Stored records:
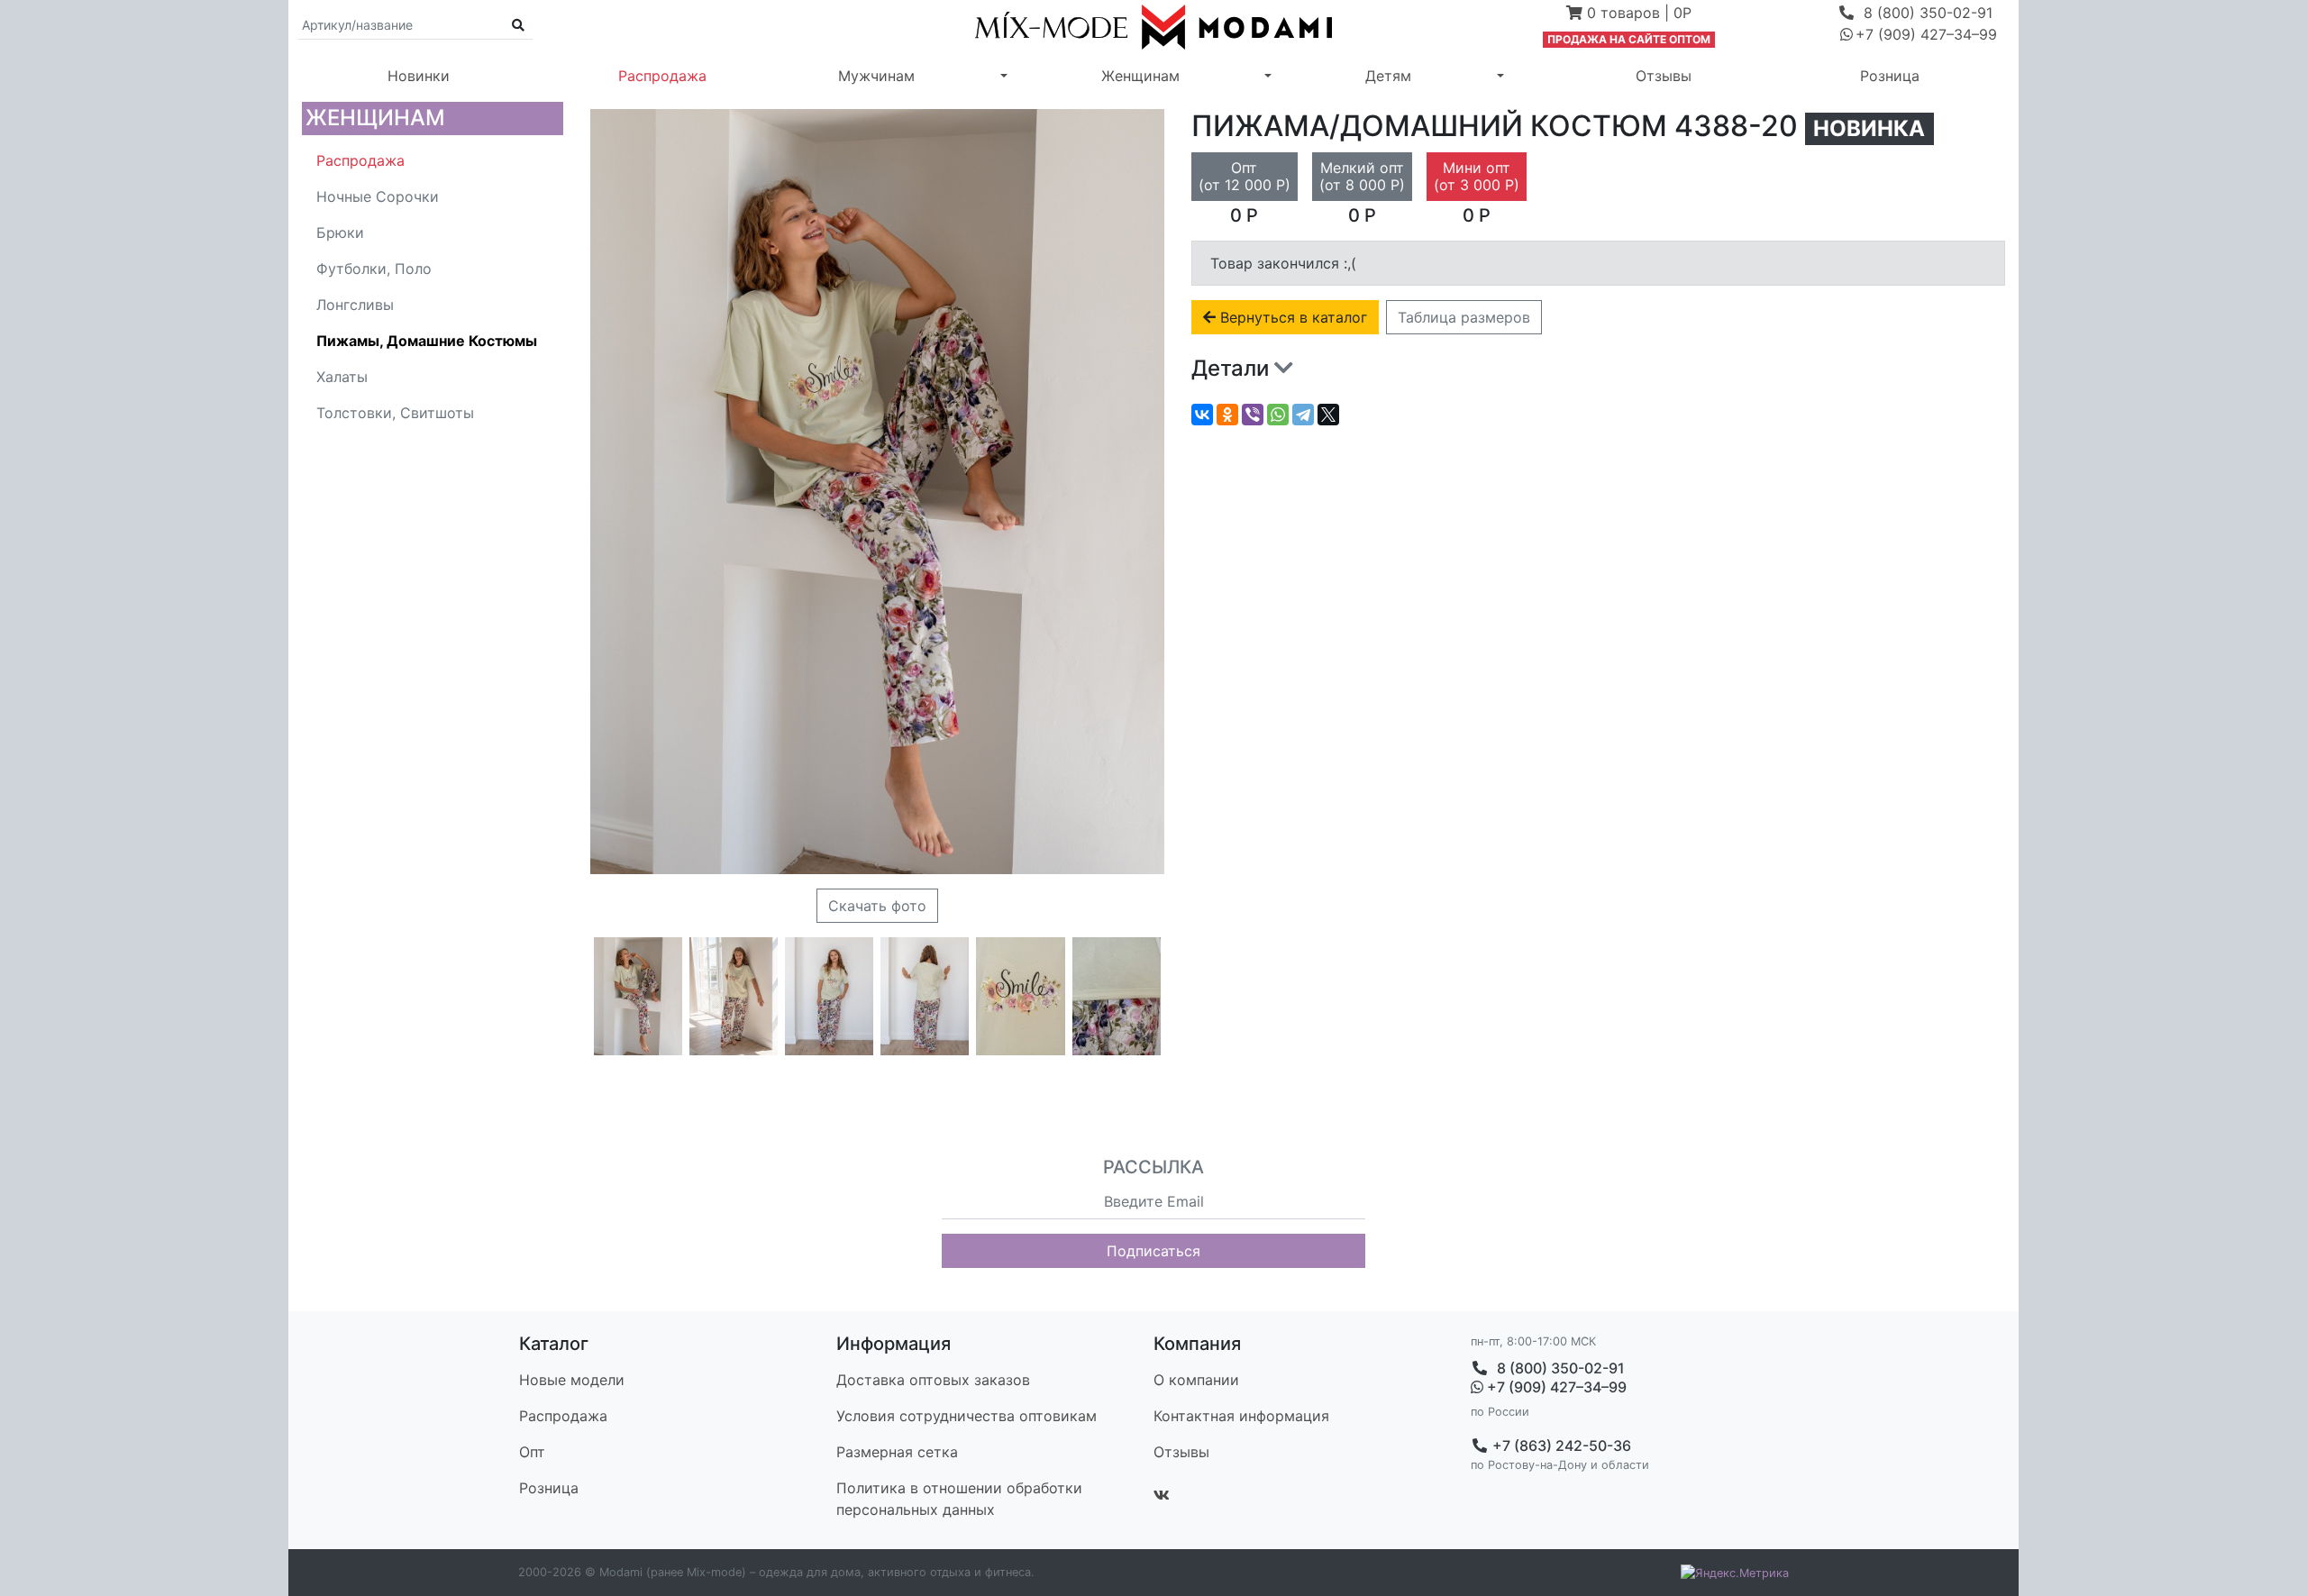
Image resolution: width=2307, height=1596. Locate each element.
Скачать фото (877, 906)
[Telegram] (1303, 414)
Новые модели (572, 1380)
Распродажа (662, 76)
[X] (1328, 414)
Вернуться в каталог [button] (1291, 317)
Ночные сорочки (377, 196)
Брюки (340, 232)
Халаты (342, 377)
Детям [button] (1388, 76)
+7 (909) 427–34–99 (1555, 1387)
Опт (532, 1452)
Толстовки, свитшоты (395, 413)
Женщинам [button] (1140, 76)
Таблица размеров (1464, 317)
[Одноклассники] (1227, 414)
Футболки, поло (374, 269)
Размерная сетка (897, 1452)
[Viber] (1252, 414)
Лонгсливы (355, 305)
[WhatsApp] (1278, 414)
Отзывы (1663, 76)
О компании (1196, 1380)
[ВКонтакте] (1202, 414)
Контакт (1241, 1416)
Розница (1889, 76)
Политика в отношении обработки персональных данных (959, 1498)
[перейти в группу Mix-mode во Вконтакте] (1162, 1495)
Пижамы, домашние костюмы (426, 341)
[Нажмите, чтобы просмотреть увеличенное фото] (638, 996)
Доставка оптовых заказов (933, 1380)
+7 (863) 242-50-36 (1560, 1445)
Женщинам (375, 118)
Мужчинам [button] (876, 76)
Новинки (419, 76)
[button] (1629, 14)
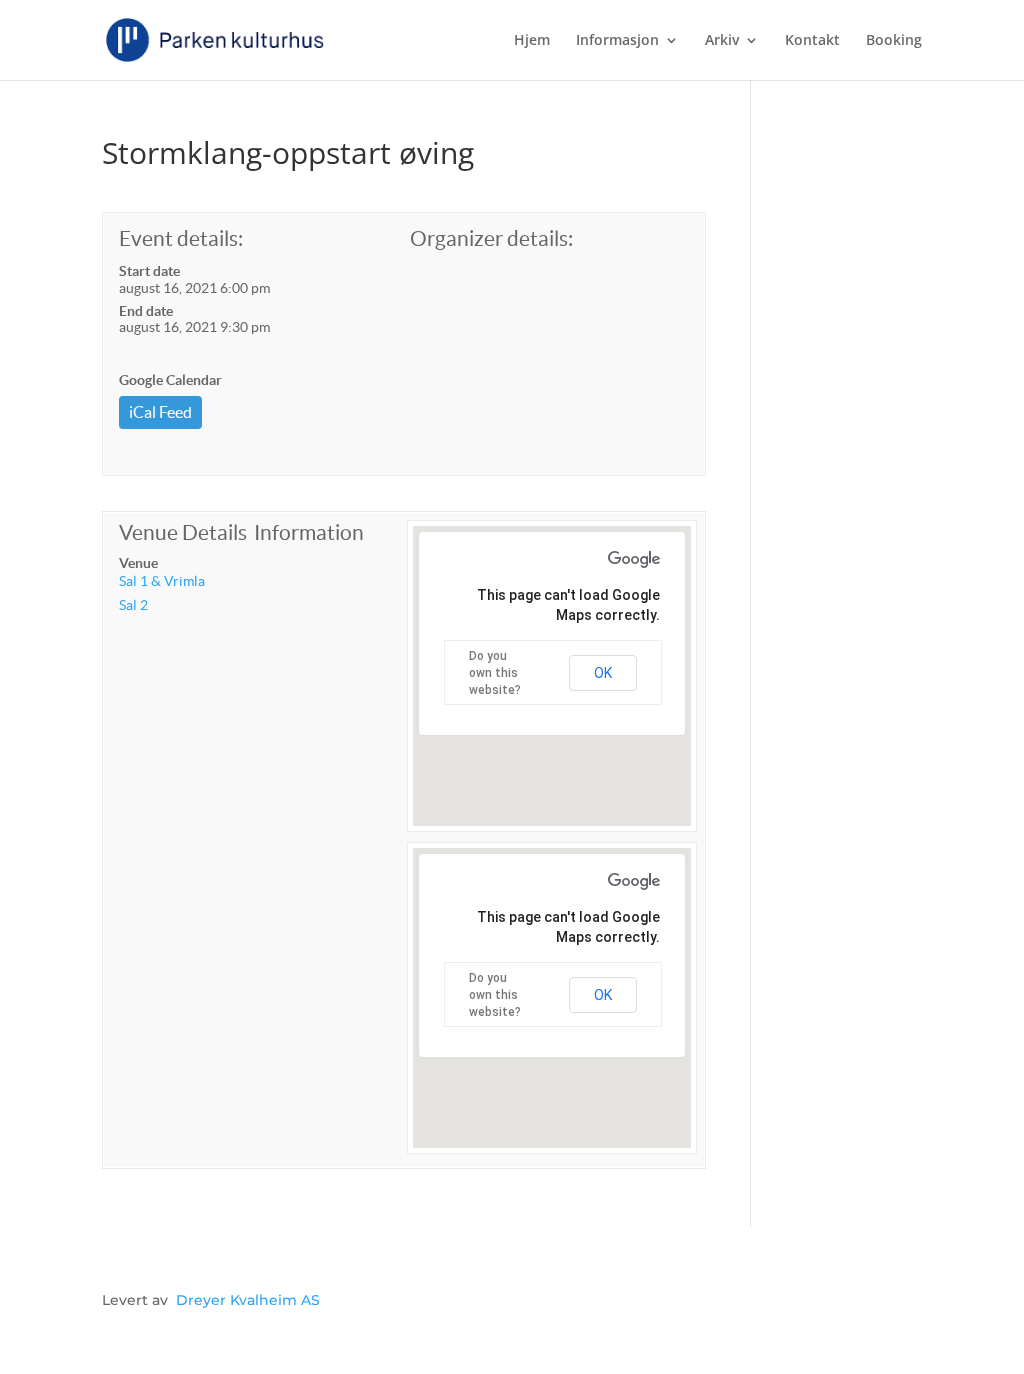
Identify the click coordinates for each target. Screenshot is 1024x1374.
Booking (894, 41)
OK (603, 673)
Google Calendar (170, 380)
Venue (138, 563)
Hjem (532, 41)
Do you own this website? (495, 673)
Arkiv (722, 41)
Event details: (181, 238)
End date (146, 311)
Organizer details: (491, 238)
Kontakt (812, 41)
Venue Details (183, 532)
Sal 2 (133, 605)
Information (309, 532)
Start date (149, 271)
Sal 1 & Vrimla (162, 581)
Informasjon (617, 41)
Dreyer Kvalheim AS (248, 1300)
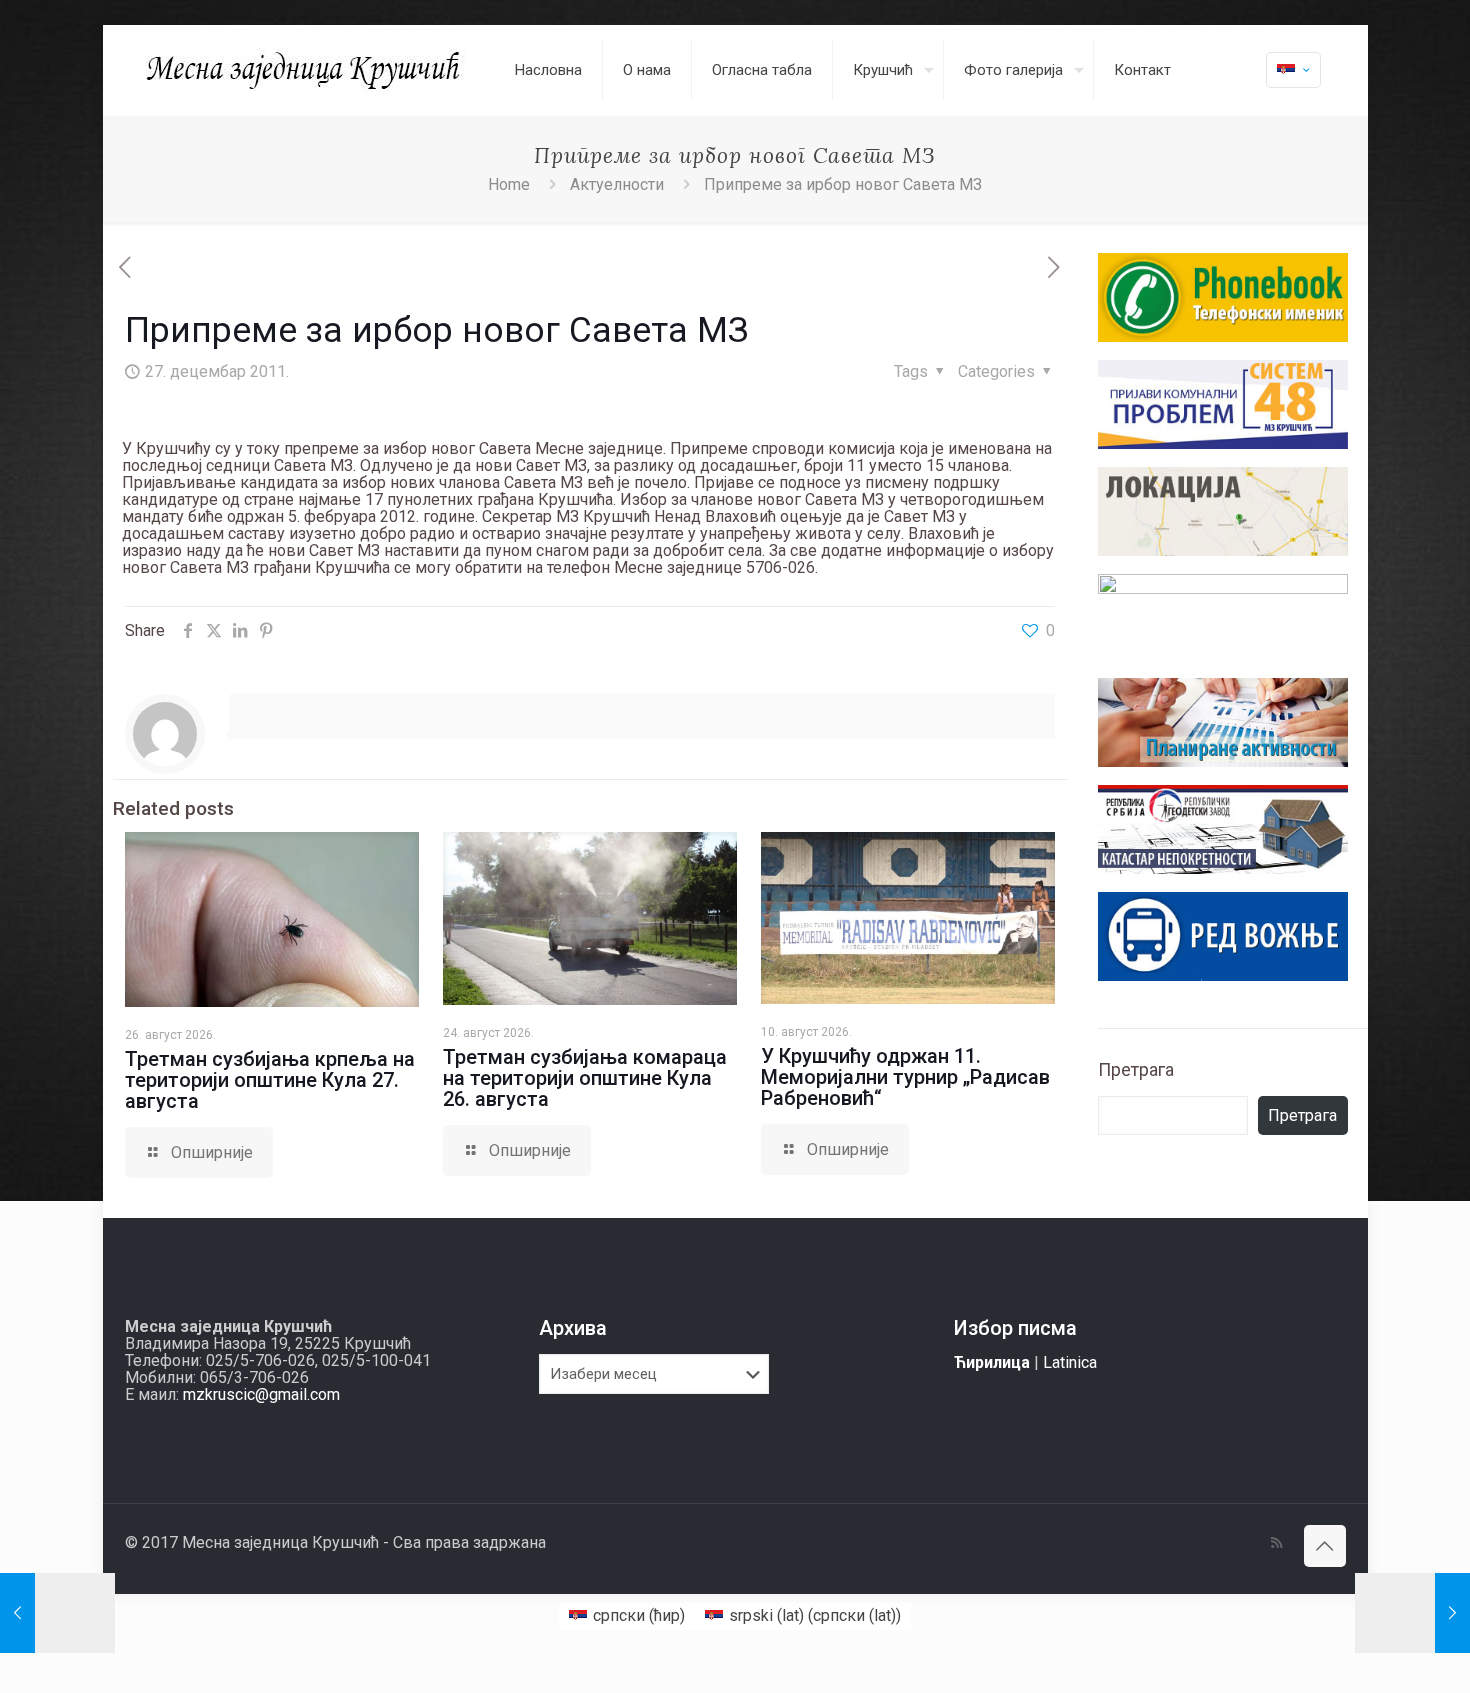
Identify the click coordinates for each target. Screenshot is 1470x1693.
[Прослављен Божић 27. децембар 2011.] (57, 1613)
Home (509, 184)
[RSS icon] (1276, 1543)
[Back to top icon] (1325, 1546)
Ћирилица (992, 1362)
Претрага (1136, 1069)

(Your instructions): Copy the records above exactly, leaving out every picture.

(Written response):
Image resolution: width=2307, height=1596. Locate each element.
Скачать фото (877, 906)
[Telegram] (1303, 414)
Новые модели (572, 1380)
Распродажа (662, 76)
[X] (1328, 414)
Вернуться в каталог [button] (1291, 317)
Ночные сорочки (377, 196)
Брюки (340, 232)
Халаты (342, 377)
Детям [button] (1388, 76)
+7 (909) 427–34–99 (1555, 1387)
Опт (532, 1452)
Толстовки, свитшоты (395, 413)
Женщинам [button] (1140, 76)
Таблица размеров (1464, 317)
[Одноклассники] (1227, 414)
Футболки, поло (374, 269)
Размерная сетка (897, 1452)
[Viber] (1252, 414)
Лонгсливы (355, 305)
[WhatsApp] (1278, 414)
Отзывы (1663, 76)
О компании (1196, 1380)
[ВКонтакте] (1202, 414)
Контакт (1241, 1416)
Розница (1889, 76)
Политика в отношении обработки персональных данных (959, 1498)
[перейти в группу Mix-mode во Вконтакте] (1162, 1495)
Пижамы, домашние костюмы (426, 341)
[Нажмите, чтобы просмотреть увеличенное фото] (638, 996)
Доставка оптовых заказов (933, 1380)
+7 (863) 242-50-36 (1560, 1445)
Женщинам (375, 118)
Мужчинам [button] (876, 76)
Новинки (419, 76)
[button] (1629, 14)
Identify the click coordinates for each target. Screenshot is 1024x1374.
Booking (894, 41)
OK (603, 673)
Google Calendar (170, 380)
Venue (138, 563)
Hjem (532, 41)
Do you own this website? (495, 673)
Arkiv (722, 41)
Event details: (181, 238)
End date (146, 311)
Organizer details: (491, 238)
Kontakt (812, 41)
Venue Details (183, 532)
Sal 2 (133, 605)
Information (309, 532)
Start date (149, 271)
Sal 1 & Vrimla (162, 581)
Informasjon (617, 41)
Dreyer Kvalheim AS (248, 1300)
Identify the click coordinates for each target. Screenshot is 1470x1693.
[Прослављен Божић 27. децембар 2011.] (57, 1613)
Home (509, 184)
[RSS icon] (1276, 1543)
[Back to top icon] (1325, 1546)
Ћирилица (992, 1362)
Претрага (1136, 1069)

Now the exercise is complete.